Un nuevo y doloroso caso de asesinato de una mujer a manos de su pareja, un varón de 71 años, con el correspondiente comunicado del Ministerio de Sanidad e Igualdad, ha puesto sobre el tapete el debate sobre el nombre que debe darse a estos crímenes: violencia machista, violencia sexista, violencia de género, violencia doméstica o en el entorno familiar, violencia sobre la mujer, etc. Se comprueba una vez más que las palabras no son algo indiferente: las palabras importan. Y mucho.
Cuando el año 2004 se discutía lo que luego sería la Ley orgánica 1/2004, de 28 de diciembre, de Medidas de protección integral contra la violencia de género (BOE 29.12.2004), la Real Academia Española, tan poco dada a terciar en polémicas, se pronunció, por razones estrictamente idiomáticas, en contra de la expresión violencia de género, proponiendo sustituirla por violencia doméstica o por razón de sexo. En efecto, el novedoso empleo de la palabra género, calcado del inglés, contravenía los usos lingüísticos del español. La Academia apelaba a la corrección idiomática, al uso común que hace la gente de la lengua: la palabra género, como todo el mundo sabe, hace referencia al género gramatical, o sea, al masculino y femenino. Pero he aquí que tropezaba con otro tipo de «corrección», al parecer más poderoso: la corrección política, la nueva ortodoxia que dicta lo que es políticamente correcto. Y los anatemas de los guardianes de la nueva ortodoxia no se han hecho esperar, empezando por la anterior ministra del ramo, Leyre Pajín, que ha instado a Ana Mato a que deje de decir «violencia en el entorno familiar» y emplee «violencia de género», como manda la ley.

| Sobre esta tarea |
Prosiga el texto sobre el nombre que debe darse a los crímenes contra las mujeres a manos de sus parejas, retomándolo justo después de su última oración.

| Material proporcionado |
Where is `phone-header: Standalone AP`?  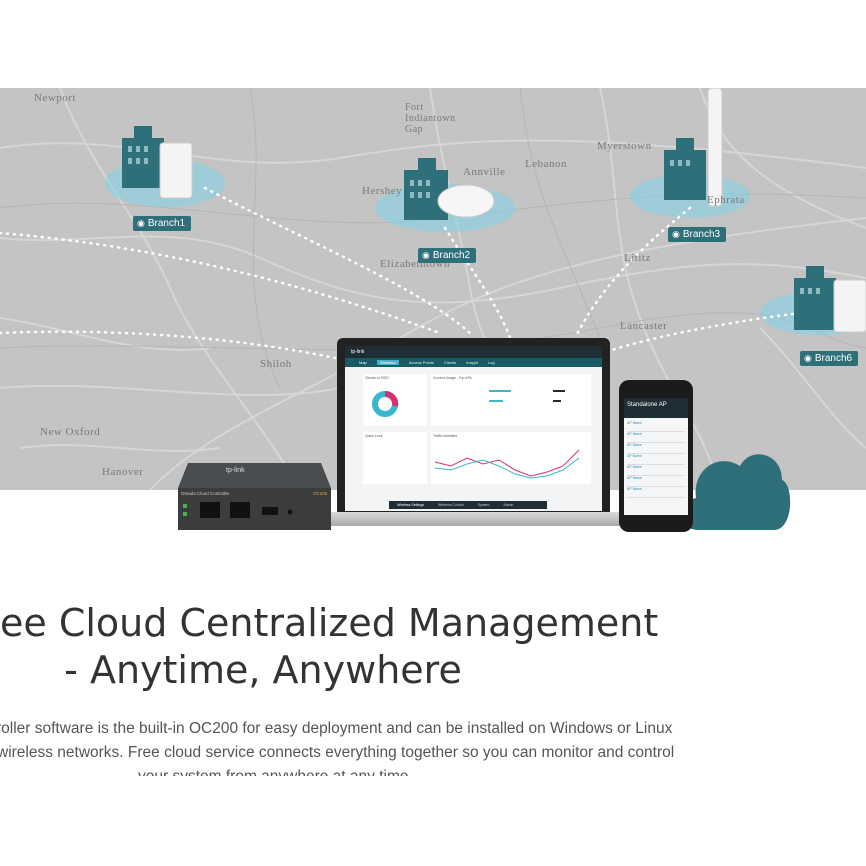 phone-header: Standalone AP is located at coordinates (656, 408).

==

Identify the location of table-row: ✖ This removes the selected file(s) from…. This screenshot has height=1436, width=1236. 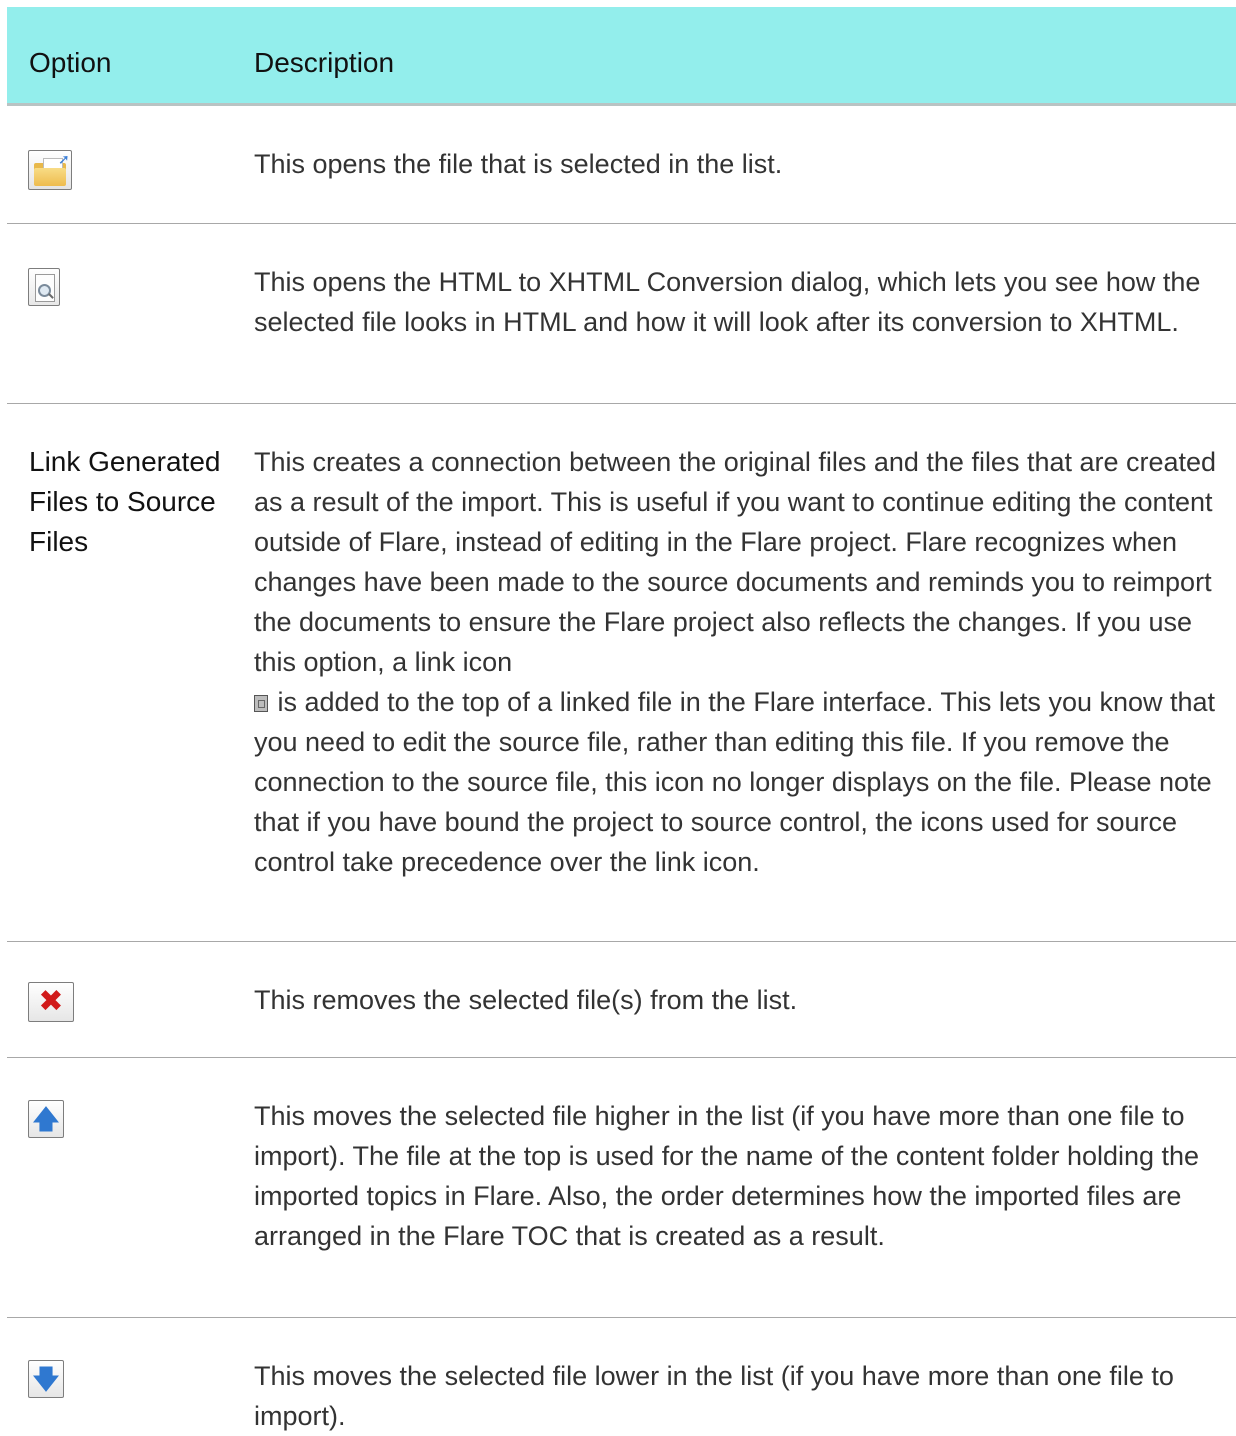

| Espacio de respuesta |
Se comprueba que el debate, que parecía concluido con la publicación de la ley, no se cerró en firme. Y es que el término «género» es deudor de una determinada ideología. Y es en el marco de ese sistema ideológico donde adquiere su significado. Es sabido que, en ese sistema, la palabra género ha dejado de significar lo que significaba en español (y antes también en inglés gender), es decir, género gramatical, para pasar a designar un constructo cultural desvinculado del sexo, esto es, de lo bio-psicológico, nuevo campo donde se libran ahora las batallas dialécticas de opresores y oprimidos, de desigualdad y dominio.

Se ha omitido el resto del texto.